No fim de julho, a mulher confirmou a gravidez e procurou novamente atendimento para retirar o implante. O dispositivo, entretanto, não foi localizado. Em agosto, uma ultrassonografia examinou toda a extensão do braço esquerdo, mas também não encontrou o produto. Na ocasião, a gestação já tinha seis semanas e quatro dias.
Durante o processo, a médica e a clínica alegaram que o procedimento havia sido realizado corretamente e que a paciente tinha sido informada sobre as características e limitações do método. As profissionais também sustentaram que o implante havia sido conferido após a aplicação e que os sangramentos poderiam ser efeitos colaterais do contraceptivo.

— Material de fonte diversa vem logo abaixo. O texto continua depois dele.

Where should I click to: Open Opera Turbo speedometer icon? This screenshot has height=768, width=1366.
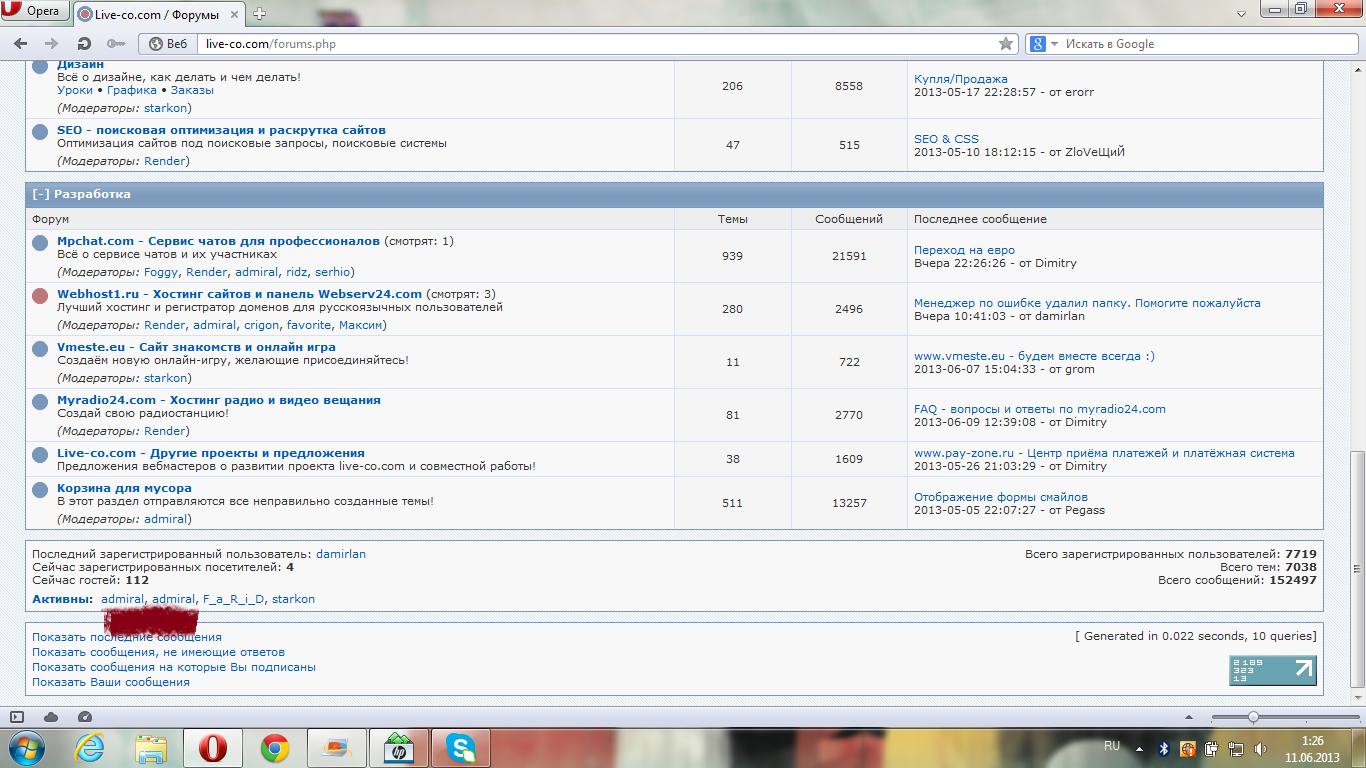[84, 717]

A perícia médica, porém, concluiu que o implante não havia sido inserido no braço da paciente. O laudo apontou que o exame avaliou toda a região onde o dispositivo deveria estar e que, pouco mais de três meses após o procedimento, ele deveria ter sido localizado caso tivesse sido corretamente colocado. A possibilidade de migração do implante também foi descartada.
O laudo ainda considerou insuficientes as anotações de que o dispositivo teria sido palpado e de que havia sido registrada uma equimose após a aplicação. Para a Justiça, também houve falhas nas orientações dadas à paciente diante dos sangramentos e da suspeita de gravidez, além da ausência de uma nova avaliação para verificar a presença do implante e, se necessário, indicar outro método contraceptivo.
Com base nas conclusões da perícia, a médica foi responsabilizada por imperícia e negligência, enquanto a clínica responderá solidariamente pela indenização. A fabricante ficou fora da condenação porque a perícia constatou que o lote do produto atendia às especificações técnicas e não apresentava defeitos.
Além dos R$ 30 mil por danos morais, a médica e a clínica terão de ressarcir as despesas comprovadas com exames, consultas de pré-natal e parto. Os danos materiais serão calculados posteriormente, mediante comprovação dos gastos. O pedido de pensão mensal até que o filho completasse 21 anos foi negado por não se enquadrar nas hipóteses legais previstas para esse tipo de indenização.